わかっていたけど、それでも私は眠れないまま、バラバラになった思考を頭の中で探し歩いていた。
波が去ったあと、砂浜で貝殻を探す人みたいに。
いつの間にか、
私は、知らない場所を歩いていた。
夜の闇を照らす、繁華街らしき明かり、
誰かを探して歩いている。
アーケードみたいなところに入った。
たくさんの黒い頭の向こうから、
一人、ギターを持った、明るい色の髪の男が見えてきた。
歌っているらしい。
立ち止まって聴いている客が何人かいる。
その中に、どこかで見た少年。
それは僕で、ギターは高谷修二。
夜中に起きて、所長に電話しようとしたら、向こうからかかってきた。
やっぱり同じ夢を見ていた。
私が見ていたのはあの、所長と逃げていた女の子の視点。
所長の話だと、前にも同じ夢を何度か見て、修二とあの女の子は知り合いで、路上ライブのあと、3人で合流してどこかに行くけど、行き先まではいつもわからずに目が覚めると。

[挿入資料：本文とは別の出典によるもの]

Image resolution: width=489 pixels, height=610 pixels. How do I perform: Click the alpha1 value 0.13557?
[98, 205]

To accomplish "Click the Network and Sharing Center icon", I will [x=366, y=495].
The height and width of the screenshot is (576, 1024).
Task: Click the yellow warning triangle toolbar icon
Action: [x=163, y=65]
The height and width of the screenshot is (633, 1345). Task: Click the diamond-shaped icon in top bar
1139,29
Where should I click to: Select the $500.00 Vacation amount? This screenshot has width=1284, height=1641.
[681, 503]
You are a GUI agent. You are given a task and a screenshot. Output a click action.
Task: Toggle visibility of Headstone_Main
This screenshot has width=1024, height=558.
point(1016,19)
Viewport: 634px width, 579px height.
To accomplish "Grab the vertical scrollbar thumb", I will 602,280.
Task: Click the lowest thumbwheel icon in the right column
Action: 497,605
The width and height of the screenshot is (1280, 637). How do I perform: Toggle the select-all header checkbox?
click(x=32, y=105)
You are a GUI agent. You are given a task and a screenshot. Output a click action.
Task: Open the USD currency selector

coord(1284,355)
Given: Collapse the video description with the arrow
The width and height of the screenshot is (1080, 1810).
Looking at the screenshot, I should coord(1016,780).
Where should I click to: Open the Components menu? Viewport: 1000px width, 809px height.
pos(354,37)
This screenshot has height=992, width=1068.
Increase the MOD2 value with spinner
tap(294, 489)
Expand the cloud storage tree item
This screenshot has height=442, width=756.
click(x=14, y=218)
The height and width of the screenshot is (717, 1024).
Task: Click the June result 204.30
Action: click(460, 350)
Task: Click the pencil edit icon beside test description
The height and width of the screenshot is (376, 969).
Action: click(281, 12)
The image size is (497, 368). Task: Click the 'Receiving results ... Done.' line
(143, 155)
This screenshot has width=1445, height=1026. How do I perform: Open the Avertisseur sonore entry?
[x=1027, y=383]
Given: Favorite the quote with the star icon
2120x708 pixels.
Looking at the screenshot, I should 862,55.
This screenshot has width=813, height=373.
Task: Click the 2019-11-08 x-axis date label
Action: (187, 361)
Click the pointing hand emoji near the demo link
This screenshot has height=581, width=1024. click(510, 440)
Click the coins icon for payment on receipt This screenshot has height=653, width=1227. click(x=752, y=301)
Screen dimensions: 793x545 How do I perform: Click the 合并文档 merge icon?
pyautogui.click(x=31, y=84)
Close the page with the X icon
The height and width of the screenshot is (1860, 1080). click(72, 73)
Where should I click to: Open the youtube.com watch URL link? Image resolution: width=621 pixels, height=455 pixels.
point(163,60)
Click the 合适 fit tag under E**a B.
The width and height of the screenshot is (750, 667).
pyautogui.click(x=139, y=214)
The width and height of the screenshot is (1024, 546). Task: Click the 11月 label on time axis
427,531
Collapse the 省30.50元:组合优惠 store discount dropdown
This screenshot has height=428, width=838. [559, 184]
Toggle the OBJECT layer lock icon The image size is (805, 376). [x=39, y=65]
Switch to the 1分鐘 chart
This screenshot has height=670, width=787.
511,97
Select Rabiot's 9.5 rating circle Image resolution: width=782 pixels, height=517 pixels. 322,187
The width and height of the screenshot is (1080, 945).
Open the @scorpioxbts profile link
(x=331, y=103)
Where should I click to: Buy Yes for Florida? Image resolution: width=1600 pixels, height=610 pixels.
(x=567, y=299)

前に『高谷修二に会ったことがある』と言ったのは、この夢のことだった。
絶対、本当に起きたことなんだ。
所長は嬉しそうにそう言ったけど、バカが本人に会ったことあるから、修二本人に確認しようかと聞くと、急に沈んだ声になって、
それはやめようよ。
きっと、向こうは覚えてないよ。
そこで急に話す意欲がなくなったらしく、もう寝る、おやすみと言われてしまった。
本当はあれが誰か、確信がないのかもしれない。
バカピョンに頼んでみようかと思ったけど、余計なトラブルになったら困るから、少し様子を見てからにしよう。
でもなんで、私が所長と同じ夢を?
高谷修二は本当に、所長とあの女の子に会ってたんだろうか。
考えることが増えたおかげで、
今日も寝つけそうにない。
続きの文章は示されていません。